**DOCUMENT**
○ ○ ○ ○

The apocalyptic trio of Choo, Roo and Sta.
The creators of the Transfer! goes deep into the politics in order to depict general human situation always dependent on millions of factors – from political decisions to a stroke of a butterfly wing.
Ján Šimko

“Klata was successful in getting over the conventions of a documentary performance and he created an existentialist production about the memory and death. Above Transfer! there hovers the spirit of Tadeusz Kantor and his Death Class – the production that recorded the experience of the WWI generation. It is the “Death Class” of the 21st century.”
Roman Pawłowski, Gazeta Wyborcza, 2006

“Klata as if bought off the guilt of the people of the Goeritz generation and its posterity. The people who often, after hearing the horrifying and fascinating stories of their grandparents, promised to preserve them. In the form of recording of their war stories, approached as individual life-stories, as the parts of genealogies of particular families, and eventually, as a part of mutually interwoven histories of different nations. Klata wants to pay off the debt to the previous generations: he tries to immortalize the stories of a small but particularly representative group of people living in our part of Europe and he sends this warning forward. Into the future.”

○ ○ ○ ○

**INFORMATION SHOWN**
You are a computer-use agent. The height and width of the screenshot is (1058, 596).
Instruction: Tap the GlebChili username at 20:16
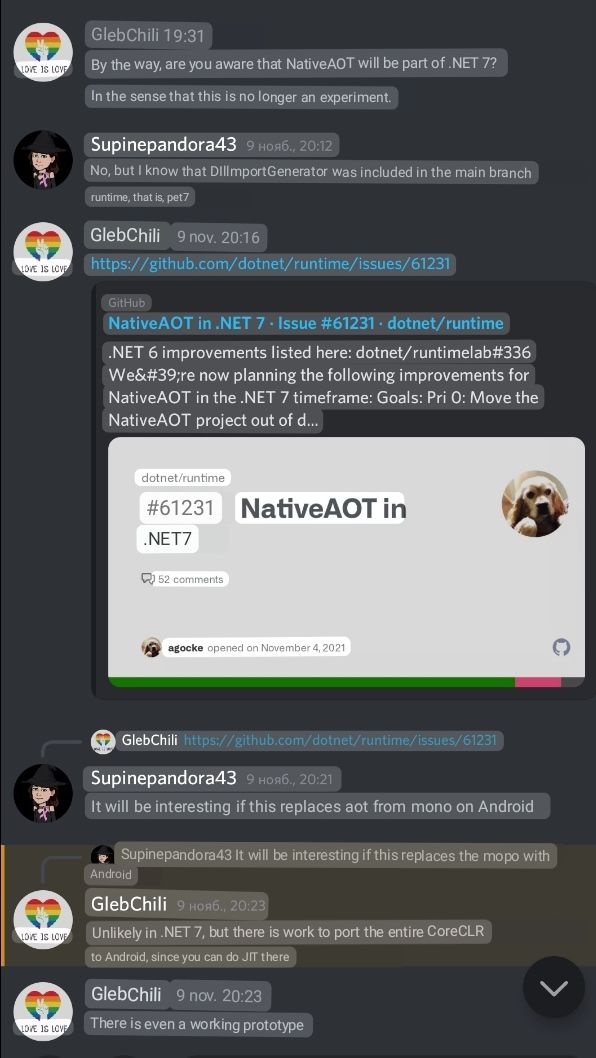[126, 235]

○ ○ ○ ○

**REQUIRED WORK**
A. From the Transfer! excerpt, extract the passage starting with "The apocalyptic trio" and going on through "a butterfly wing.".
B. Answer these from the Transfer! excerpt:
(i) In which newspaper, and in what year, did Roman Pawłowski's comment appear?
(ii) Whose spirit hovers above Transfer!?
(iii) To whom does Klata want to pay off a debt?

**ANSWERS TO THE PROBLEMS**
A.
The apocalyptic trio of Choo, Roo and Sta.
The creators of the Transfer! goes deep into the politics in order to depict general human situation always dependent on millions of factors – from political decisions to a stroke of a butterfly wing.

B.
(i) Gazeta Wyborcza, 2006
(ii) Tadeusz Kantor's
(iii) The previous generations